Now imagine it said Apple instead of Microsoft.

Start the flame war!

Reply

UT66
on November 15, 2010
9:01 PM

Microsoft. 100 thousand divisions building one big mess. but they do like to add.

Reply

fwilliams
on November 15, 2010
9:19 PM

good thing cooking the books is legal

or else Microsoft might have to bribe some more people

Reply

Guest
on November 15, 2010
9:19 PM

Now I know why I didnt buy the stock.

Reply

gwailo247
on November 15, 2010
10:59 PM

Keeping a market share of 90%+ is pretty impressive no matter how long you do it. Its just inevitable that their market share has to drop.

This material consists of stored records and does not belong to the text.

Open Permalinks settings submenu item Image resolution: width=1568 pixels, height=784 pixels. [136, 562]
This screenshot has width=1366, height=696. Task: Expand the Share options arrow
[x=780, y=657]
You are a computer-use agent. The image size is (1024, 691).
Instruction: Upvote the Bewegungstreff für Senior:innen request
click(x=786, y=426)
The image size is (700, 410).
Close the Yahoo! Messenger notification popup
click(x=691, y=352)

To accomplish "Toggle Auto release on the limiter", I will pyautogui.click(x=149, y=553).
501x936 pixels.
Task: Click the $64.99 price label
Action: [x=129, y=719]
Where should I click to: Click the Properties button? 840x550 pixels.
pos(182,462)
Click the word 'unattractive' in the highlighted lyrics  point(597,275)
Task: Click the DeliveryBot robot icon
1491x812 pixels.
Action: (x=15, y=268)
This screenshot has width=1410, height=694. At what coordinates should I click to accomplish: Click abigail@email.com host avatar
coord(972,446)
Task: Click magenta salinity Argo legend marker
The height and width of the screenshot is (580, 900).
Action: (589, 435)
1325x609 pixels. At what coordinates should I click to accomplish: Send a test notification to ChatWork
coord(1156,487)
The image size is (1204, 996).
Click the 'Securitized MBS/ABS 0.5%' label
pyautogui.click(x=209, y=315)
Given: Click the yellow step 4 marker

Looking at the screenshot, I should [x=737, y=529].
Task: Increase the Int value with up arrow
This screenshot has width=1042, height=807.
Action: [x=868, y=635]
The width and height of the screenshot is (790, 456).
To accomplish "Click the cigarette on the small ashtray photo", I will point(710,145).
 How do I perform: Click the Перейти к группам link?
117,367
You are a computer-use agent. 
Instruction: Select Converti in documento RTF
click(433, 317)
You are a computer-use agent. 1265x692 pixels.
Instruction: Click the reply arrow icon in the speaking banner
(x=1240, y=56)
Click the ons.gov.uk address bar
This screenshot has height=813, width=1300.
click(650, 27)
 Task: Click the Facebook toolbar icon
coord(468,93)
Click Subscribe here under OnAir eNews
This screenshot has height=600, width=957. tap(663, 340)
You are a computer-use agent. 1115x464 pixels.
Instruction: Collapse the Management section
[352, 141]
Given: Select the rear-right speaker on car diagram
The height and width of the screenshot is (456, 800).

Since OS appears to be the new Ford vs Chevy debate, you're going to polarize people.

Reply

Archean
on November 15, 2010
11:50 PM

Good to see that accounting processes / practices of big companies in IT are coming into light as well. I think to clear the air, MS should explain what compelled them to do it, there is nor harm in such clarity IMO, it should only add to trust/goodwill which in the end is the most important assets of any business. Anyone is more likely to survive financial crisis, but not trust deficit.

Reply

ucould2
on November 16, 2010
7:19 AM

I noticed just a day or two ago when I evoked interest in buying a Garmin A10 Nuvifone. When they arrived on the scene at the beginning of the year (February) they were offered with Windows 6.5 UI. Now both versions (A10 and A50) of the Garmin Asus phone come with Andriod 1.6 Donut. And the only place you see the Windows 6.5 is on cheap Chinese nock-offs. 259 million is a lot of phones to sell on deferral, even to the whole population of China

Reply

nazartp
on November 16, 2010
10:14 AM

Archean said:

Good to see that accounting processes / practices of big companies in IT are coming into light as well. I think to clear the air, MS should explain what compelled them to do it, there is nor harm in such clarity IMO, it should only add to trust/goodwill which in the end is the most important assets of any business. Anyone is more likely to survive financial crisis, but not trust deficit.

I, actually, spent some time looking at the quarterly report - nothing shady there. Deferral of revenues and internal shake-ups are nothing new in the business world. In fact the deferral of revenues is a requirement on revenue recognition. And the way the revenue is recognized is, at least partially, driven by who within the company oversees what revenue streams - their bonuses are tied to those numbers.

One thing people should look at - overall company revenues grew about 25% year-on year. Given how shitty the economy is, that's remarkable.